[发明专利]MDRPA中QacEΔ1基因的检测引物及其检测方法

权利要求书

1.MDRPA中QacEΔ1基因的检测引物，其特征在于，包括：

(A).QacEΔ1基因正向引物：5′-cttccgccgttgtcataatc-3′；

(B).QacEΔ1基因反向引物：5′-atcaagcttttgcccatgaa-3′。
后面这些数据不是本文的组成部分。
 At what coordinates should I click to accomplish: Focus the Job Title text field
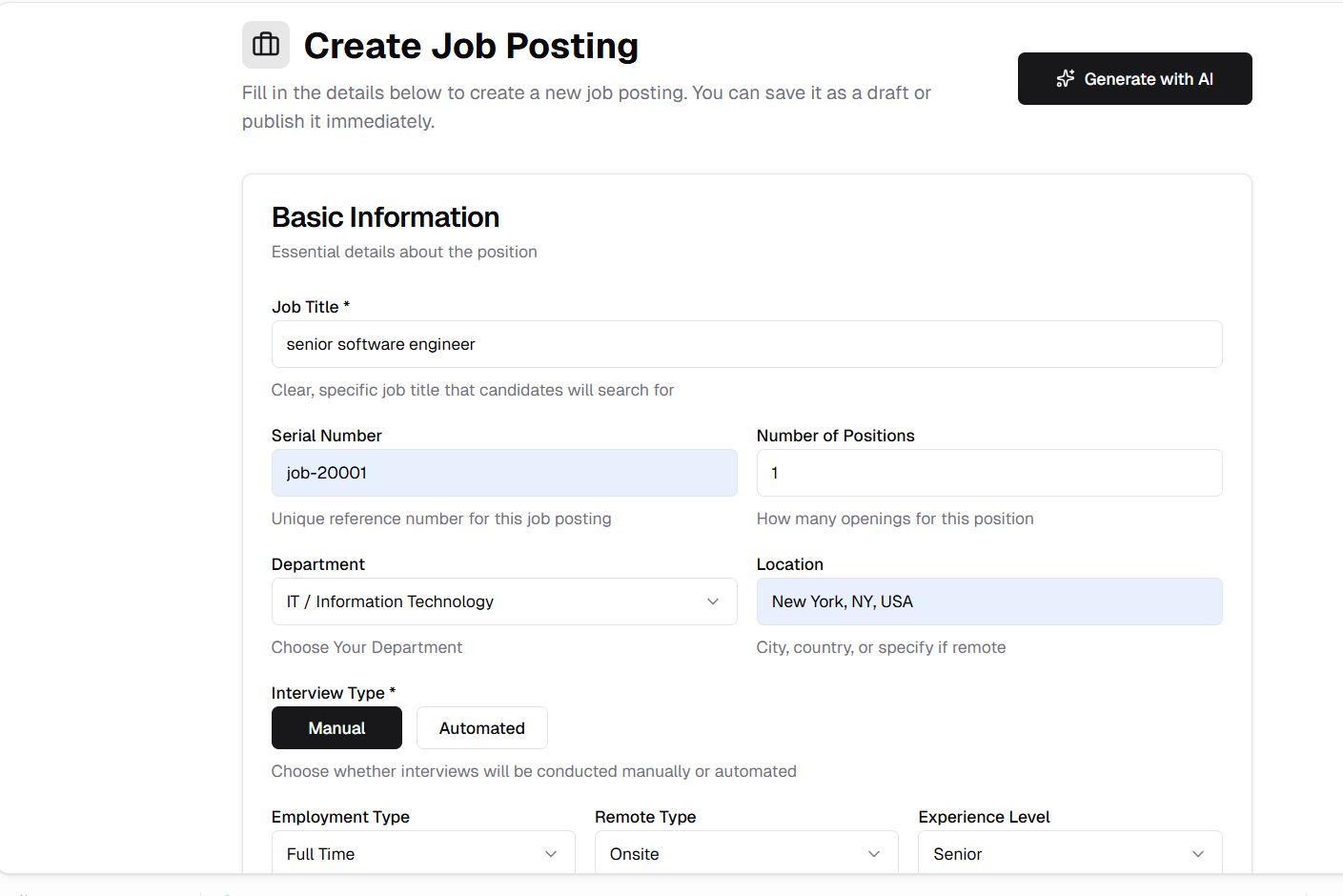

2.一种MDRPA中QacEΔ1基因的检测方法，其特征在于，采用权利要求1所述的MDRPA中QacEΔ1基因的检测引物，具体步骤为：

第一步：取经培养后鉴定为MDRPA阳性的临床样本分离株，高温灭活，提取样本DNA，作为检测样品；取不携带QacEΔ1基因的铜绿假单胞菌菌株，高温灭活，提取样本DNA，作为阴性对照品；人工合成QacEΔ1序列，构建携带QacEΔ1基因的重组质粒为阳性对照品；

第二步：用无菌水配制浓度为5-15umol/L的QacEΔ1基因正向引物溶液，浓度为5-15umol/L的QacEΔ1基因反向引物溶液以及浓度为5-15umol/L的QacEΔ1基因检测探针溶液；QacEΔ1基因正向引物的序列为：5′-cttccgccgttgtcataatc-3′，QacEΔ1基因反向引物的序列为：5′-atcaagcttttgcccatgaa-3′，QacEΔ1基因检测探针的序列为：FAM-tggtcgggactcggc-MGBNFQ；

第三步：在每一个PCR反应孔依次中加入PCR Master Mix 10-15ul和第二步得到的QacEΔ1基因正向引物溶液0.1-1ul、QacEΔ1基因反向引物溶液0.1-1ul、QacEΔ1基因检测探针溶液0.1-1ul，然后在不同的PCR反应孔中分别加入第一步得到的检测样品、阴性对照品及阳性对照品0.1-1ul，用灭菌重蒸馏水补足25ul；在荧光定量PCR仪上进行反应，反应条件为40-60℃保温1-3分钟，80-100℃保温1-3分钟，再运行30-50个循环，每个循环包括在80-100℃保温10-20秒，再在50-70℃保温0.5-1.5分钟；

第四步：用软件SDS2.2进行结果分析，PCR结果呈S形曲线即为携带QacEΔ1基因。